SET PROBLEM A: In the article about San Francisco's last gun shop, who founded High Bridge Arms?
SET PROBLEM B: Decide whether each statement agrees with the article about San Francisco's last gun shop: (i) The shop is located on Mission Street. (ii) Business at the shop slowed after it announced it would close. (iii) Jim Wilson is a retired sheriff from Alpine, Texas.
SET PROBLEM C: Extend the article about San Francisco's last gun shop, starting right after its final sentence.

EXTRACT:
———

Next month will mark the end of an era in San Francisco as the city’s sole remaining gun shop closes its doors. High Bridge Arms has been in business at the same location since the 1950s, but with the next round of city regulations and restrictions on gun dealers (which means just High Bridge) the city fathers have found the straw required to break the camel’s back. It’s a glorious day for liberals. (Fox News)

Business for the last gun shop in the city of 840,000 has been good, according to Alcairo, especially since the store, which caters to law enforcement and outdoors enthusiasts, announced it would close next month.

Situated in the prominent city heart of Mission Street, High Bridge Arms was founded in the mid-1950s by Bob Chow, who competed in the 1948 Olympics 25-yard pistol shooting event. By some accounts a Bay Area institution, it has long been a tourist destination – specially for members of the law enforcement community who visit the city.

“I found the staff to be friendly, decent, law-abiding people who have been harassed by the San Francisco anti-gun crowd for quite some time,” Jim Wilson, a retired sheriff from Alpine, Texas, told FoxNews.com as he recalled stopping by the shop during a visit to San Francisco a few years back.

The new city laws were so far over the top that it’s difficult to imagine them surviving a court challenge, but the owners apparently don’t feel like converting their entire operation into little more than a legal defense fund to keep fighting the liberal legislature. They were going to force them to record videos of every customer in the store and keep those videos available permanently. The personal information of every customer would have to be turned over to the police department each and every week even if there wasn’t a hint of an allegation that any crime had taken place. In short, the rules were designed to force the shop to harass their own customers mercilessly to the point where no reasonable person would want to shop there anyway.

As the general manager viewed it, the writing was on the wall.

“This time, it’s the idea of filming our customers taking delivery of items after they already completed waiting periods,” Alcairo said. “We feel this is a tactic designed to discourage customers from coming to us.

———

SUPPLIED INFORMATION:
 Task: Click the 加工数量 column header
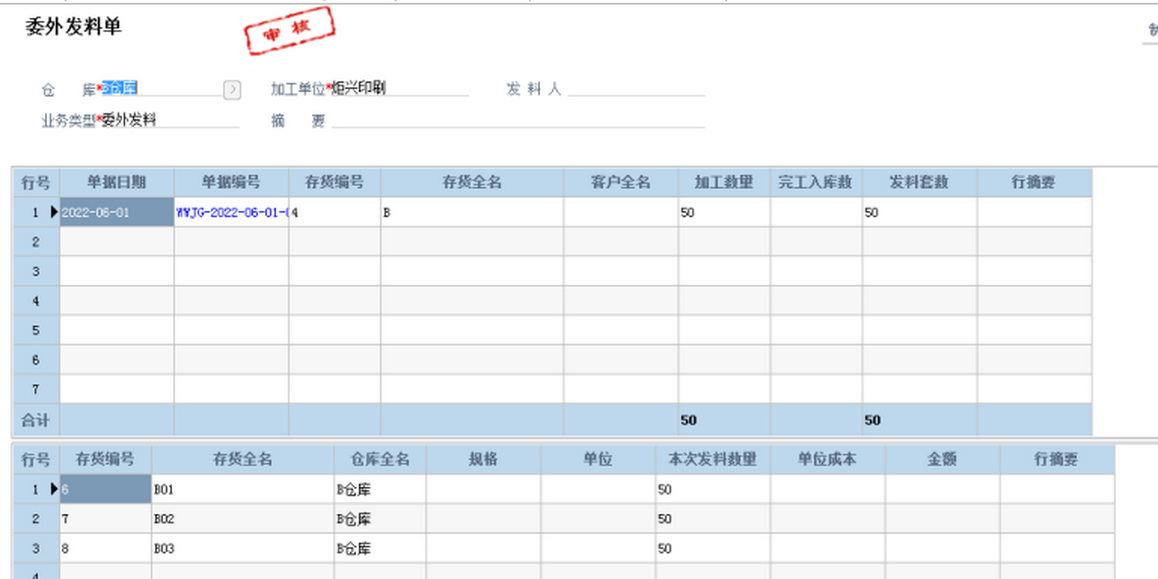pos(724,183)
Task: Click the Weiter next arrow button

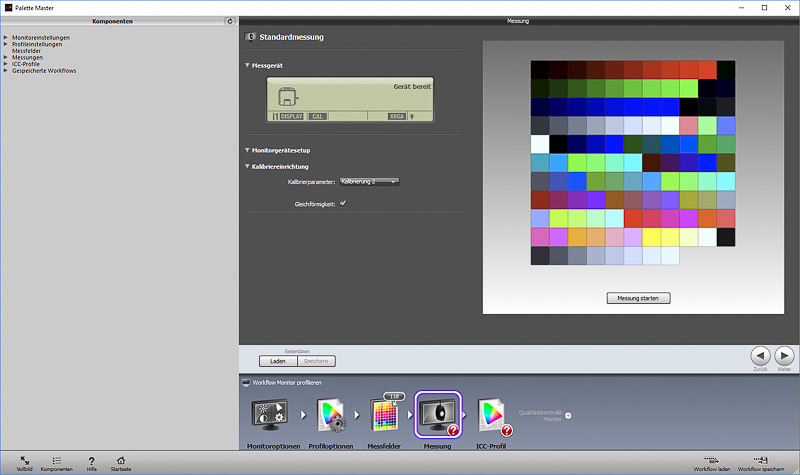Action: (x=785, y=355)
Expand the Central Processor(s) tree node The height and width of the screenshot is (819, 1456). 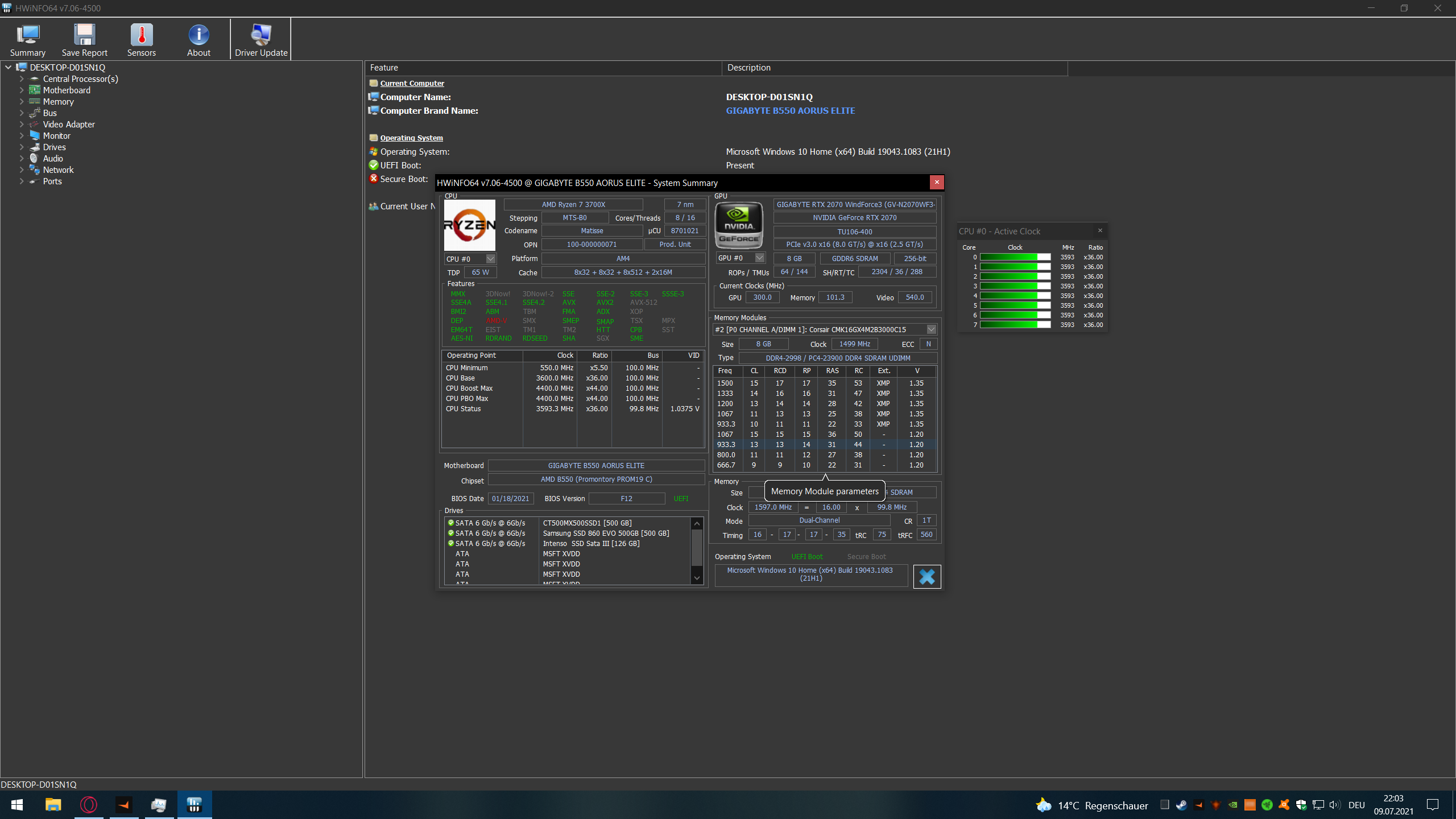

———

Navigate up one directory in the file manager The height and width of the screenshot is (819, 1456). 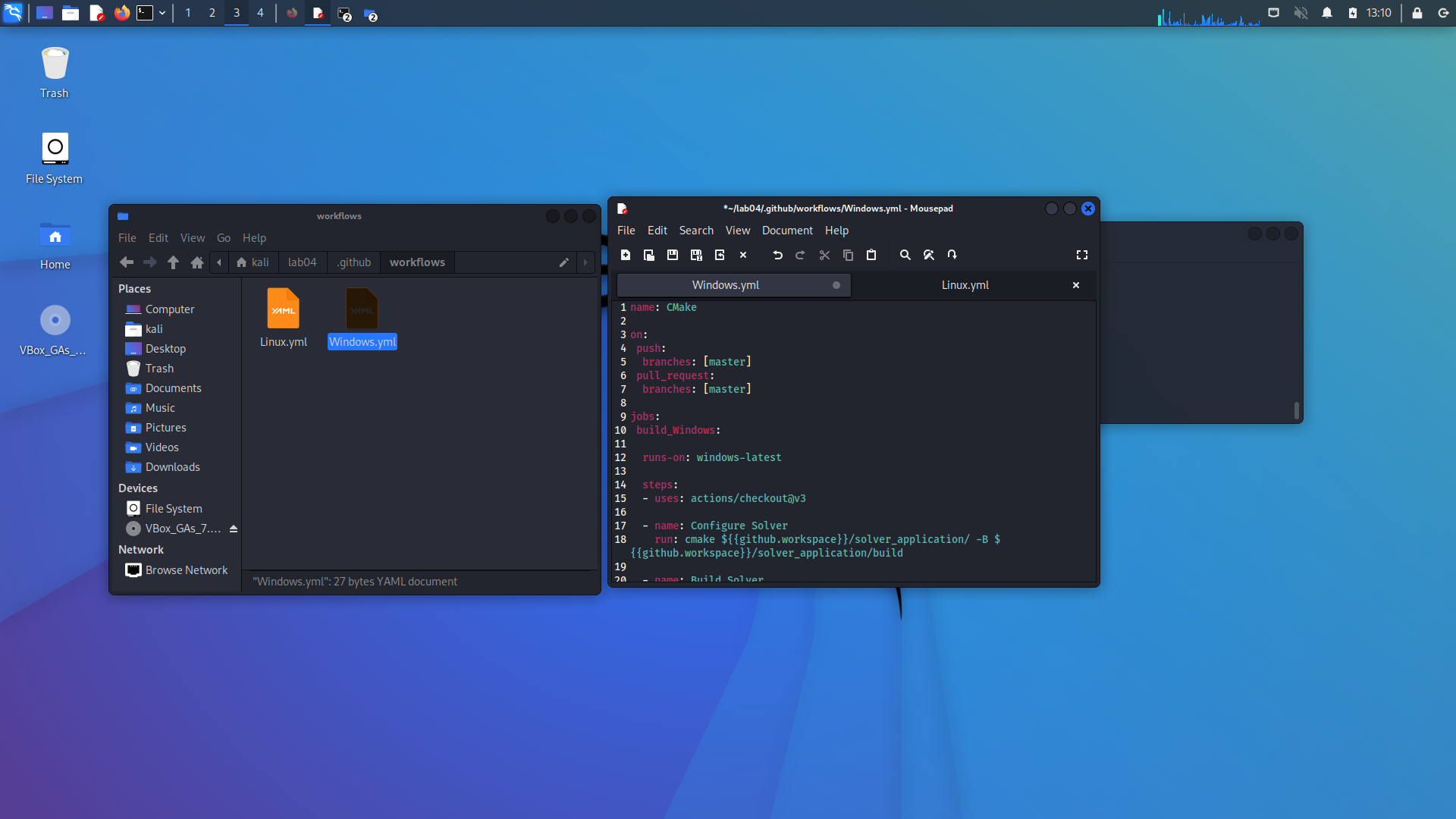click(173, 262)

———

TASK ANSWER A: Bob Chow founded it in the mid-1950s.

TASK ANSWER B:
(i) Yes: "Situated in the prominent city heart of Mission Street"
(ii) No: "Business for the last gun shop in the city of 840,000 has been good, according to Alcairo, especially since the store, which caters to law enforcement and outdoors enthusiasts, announced it would close next month."
(iii) Yes: "Jim Wilson, a retired sheriff from Alpine, Texas"

TASK ANSWER C:
“This year, it’s this and next year will probably be something else,” Alcairo added. “We don’t want to wait for it.”

The reason this is such a huge victory for the Left is that they’ve finally found an escape hatch to go around the courts and the Second Amendment. They were unable to flatly make guns illegal or to order the closure of a legally operated business, but with one strike after another they were able to finally harass them into closing. The real world effect is negligible, of course, since law abiding gun owners can still go somewhere else to purchase their guns, but it’s still a “moral” victory in terms of driving the evil gun shop out of their peace loving neighborhood.

And hey… it’s not like San Francisco is full of crime to the point where citizens would need to arm themselves, right?

 

Steinle

 

By Jazz Shaw September 27, 2015 (Hotair)

Supreme Court Urged to Take Up San Francisco Gun Control Case

ROSEVILLE, CA / January 15, 2015 – No less than 12 state and national civil rights organizations filed a brief in the United States Supreme Court today for a lawsuit challenging a San Francisco gun control ordinance.

According to the plaintiffs’ petition for review, the city’s law “requires all residents who keep handguns in their homes for self-defense to stow them away in a lock box or disable them with a trigger lock whenever they are not physically carrying them on their persons.”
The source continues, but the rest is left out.